2484/J XXI.GP

Eingelangt am:17.05.2001

 

ANFRAGE

 

 

der Abgeordneten Dr. Gabriela Moser, Freundinnen und Freunde

 

an den Bundesminister für Justiz

 

betreffend Konzentrationsprozess der Druckmedien

 

 

Nach Ansicht verschiedener in - und ausländischer Experten weist Österreich einen

Konzentrationsprozess der Druckmedien auf, wie er in keinem anderen

demokratischen Staat anzutreffen ist. Der Auflage nach sind 63 Prozent der

Tageszeitungen, 100 Prozent der politischen Wochenmagazine und 62 Prozent aller

Wochenpublikationen verschiedener Fachrichtungen nun unter einem Verlagsdach

versammelt. Zieht man die Reichweiten - wie viele ÖsterreicherInnen diese

Publikationen lesen - in Betracht, erhöht sich der Prozentsatz, der die Konzentration

widerspiegelt, noch erheblich.

 

Diese demokratiepolitisch und auch wirtschaftlich (Anzeigenpreise) höchst

bedenkliche und besorgniserregende Entwicklung ist nicht allein auf die Kleinheit des

Marktes oder Aspekte der wirtschaftlichen Überlebensfähigkeit zurückzuführen.

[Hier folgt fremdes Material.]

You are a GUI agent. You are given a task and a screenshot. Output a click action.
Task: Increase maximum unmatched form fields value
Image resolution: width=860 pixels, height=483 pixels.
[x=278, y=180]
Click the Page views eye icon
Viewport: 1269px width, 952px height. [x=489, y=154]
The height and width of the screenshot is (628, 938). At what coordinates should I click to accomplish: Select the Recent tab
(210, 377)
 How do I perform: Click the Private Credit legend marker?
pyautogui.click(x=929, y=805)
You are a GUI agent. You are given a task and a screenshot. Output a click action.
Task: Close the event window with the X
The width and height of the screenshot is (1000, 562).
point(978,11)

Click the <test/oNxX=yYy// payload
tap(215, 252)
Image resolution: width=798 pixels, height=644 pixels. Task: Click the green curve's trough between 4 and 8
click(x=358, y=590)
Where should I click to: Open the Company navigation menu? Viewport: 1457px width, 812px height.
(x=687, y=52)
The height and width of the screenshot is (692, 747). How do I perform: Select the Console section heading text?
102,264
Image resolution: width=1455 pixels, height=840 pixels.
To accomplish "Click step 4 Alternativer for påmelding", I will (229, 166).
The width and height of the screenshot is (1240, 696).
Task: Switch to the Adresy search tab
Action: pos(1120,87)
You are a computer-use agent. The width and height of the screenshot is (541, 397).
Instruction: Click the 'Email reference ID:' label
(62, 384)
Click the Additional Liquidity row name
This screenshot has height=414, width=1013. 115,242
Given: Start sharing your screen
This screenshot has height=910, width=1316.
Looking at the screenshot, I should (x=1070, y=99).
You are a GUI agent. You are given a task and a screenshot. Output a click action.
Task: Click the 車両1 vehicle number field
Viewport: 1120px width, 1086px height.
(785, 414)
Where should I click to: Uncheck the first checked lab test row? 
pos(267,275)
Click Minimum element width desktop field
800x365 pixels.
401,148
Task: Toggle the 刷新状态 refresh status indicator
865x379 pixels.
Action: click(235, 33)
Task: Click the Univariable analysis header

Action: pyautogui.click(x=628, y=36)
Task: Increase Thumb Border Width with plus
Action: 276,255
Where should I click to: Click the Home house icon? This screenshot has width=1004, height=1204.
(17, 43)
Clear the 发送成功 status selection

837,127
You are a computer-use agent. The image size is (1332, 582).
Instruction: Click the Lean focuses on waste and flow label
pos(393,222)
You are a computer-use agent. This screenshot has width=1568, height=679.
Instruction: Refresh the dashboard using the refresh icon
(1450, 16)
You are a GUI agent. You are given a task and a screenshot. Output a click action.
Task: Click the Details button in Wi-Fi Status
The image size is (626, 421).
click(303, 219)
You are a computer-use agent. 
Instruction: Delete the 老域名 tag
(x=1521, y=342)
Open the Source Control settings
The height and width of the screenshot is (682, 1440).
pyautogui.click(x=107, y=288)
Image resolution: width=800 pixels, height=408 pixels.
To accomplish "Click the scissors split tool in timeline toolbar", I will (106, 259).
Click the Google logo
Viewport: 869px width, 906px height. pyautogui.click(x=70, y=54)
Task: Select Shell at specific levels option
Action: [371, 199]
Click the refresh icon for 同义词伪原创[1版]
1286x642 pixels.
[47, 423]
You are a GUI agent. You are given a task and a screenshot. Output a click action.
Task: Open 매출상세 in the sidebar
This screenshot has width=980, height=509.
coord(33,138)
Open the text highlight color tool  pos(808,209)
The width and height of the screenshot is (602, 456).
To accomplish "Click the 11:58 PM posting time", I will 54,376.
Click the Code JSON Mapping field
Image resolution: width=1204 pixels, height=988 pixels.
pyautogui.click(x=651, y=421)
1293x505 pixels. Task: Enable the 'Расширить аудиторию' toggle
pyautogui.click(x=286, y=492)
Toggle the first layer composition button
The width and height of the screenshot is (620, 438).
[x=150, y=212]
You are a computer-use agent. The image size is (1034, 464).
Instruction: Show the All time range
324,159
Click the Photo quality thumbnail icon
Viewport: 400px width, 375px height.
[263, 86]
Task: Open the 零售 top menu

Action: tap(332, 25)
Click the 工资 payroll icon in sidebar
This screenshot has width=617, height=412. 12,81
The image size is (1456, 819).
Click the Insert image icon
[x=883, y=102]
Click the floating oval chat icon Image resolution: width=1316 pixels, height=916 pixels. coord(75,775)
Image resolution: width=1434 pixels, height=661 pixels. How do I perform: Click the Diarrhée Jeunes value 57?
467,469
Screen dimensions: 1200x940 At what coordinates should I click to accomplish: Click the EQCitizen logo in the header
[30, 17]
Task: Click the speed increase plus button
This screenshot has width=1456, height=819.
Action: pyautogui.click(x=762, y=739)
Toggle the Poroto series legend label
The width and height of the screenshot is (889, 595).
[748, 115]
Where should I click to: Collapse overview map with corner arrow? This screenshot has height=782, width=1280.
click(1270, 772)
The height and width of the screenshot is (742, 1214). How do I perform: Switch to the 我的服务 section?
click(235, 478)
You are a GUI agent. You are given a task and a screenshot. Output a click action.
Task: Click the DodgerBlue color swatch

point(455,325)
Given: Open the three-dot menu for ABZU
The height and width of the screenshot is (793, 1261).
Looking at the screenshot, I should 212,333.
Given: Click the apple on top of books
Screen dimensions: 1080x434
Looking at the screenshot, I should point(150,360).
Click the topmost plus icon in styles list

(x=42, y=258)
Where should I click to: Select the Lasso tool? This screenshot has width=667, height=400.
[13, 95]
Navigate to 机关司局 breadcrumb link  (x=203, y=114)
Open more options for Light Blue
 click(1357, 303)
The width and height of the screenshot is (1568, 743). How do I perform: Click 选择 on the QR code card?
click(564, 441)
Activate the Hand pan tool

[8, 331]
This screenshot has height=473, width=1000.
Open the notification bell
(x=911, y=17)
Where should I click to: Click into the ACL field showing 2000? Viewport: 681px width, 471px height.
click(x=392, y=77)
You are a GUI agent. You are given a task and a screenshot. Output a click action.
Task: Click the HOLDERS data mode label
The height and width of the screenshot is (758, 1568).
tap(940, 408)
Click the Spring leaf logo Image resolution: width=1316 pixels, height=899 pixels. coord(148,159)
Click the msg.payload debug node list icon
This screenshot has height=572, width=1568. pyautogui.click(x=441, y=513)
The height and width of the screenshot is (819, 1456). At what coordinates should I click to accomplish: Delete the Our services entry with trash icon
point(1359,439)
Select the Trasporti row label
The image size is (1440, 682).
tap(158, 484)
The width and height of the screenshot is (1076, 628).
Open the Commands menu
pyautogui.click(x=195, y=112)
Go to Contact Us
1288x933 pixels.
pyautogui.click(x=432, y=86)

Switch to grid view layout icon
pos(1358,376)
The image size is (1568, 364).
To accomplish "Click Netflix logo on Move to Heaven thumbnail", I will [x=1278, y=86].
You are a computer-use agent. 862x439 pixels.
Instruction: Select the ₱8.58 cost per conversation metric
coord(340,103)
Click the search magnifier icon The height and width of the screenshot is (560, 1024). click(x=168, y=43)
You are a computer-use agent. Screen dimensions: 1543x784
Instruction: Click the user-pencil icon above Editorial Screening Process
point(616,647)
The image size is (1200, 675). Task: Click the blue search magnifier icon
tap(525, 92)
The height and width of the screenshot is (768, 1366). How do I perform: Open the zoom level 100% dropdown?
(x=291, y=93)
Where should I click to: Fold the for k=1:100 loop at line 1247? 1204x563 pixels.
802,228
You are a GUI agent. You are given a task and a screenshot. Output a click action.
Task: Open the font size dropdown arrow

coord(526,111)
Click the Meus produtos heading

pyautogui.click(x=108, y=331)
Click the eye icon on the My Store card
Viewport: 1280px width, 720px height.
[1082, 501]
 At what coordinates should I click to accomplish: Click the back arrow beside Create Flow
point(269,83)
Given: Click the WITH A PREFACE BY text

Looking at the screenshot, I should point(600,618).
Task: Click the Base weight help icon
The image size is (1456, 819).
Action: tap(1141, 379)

Denn die gegenseitige Kapitalbeteiligung stellt nach internationalen Maßstäben eine

Übernahme der unfreundlichsten Art dar und ist ein Resultat äußerst mangelhafter

österreichischer Kartellgesetzgebung. Diese Tatsache wird durch die

Urteilsbegründung des Kartellgerichts (67 von 72 Seiten gegen die Verschränkung)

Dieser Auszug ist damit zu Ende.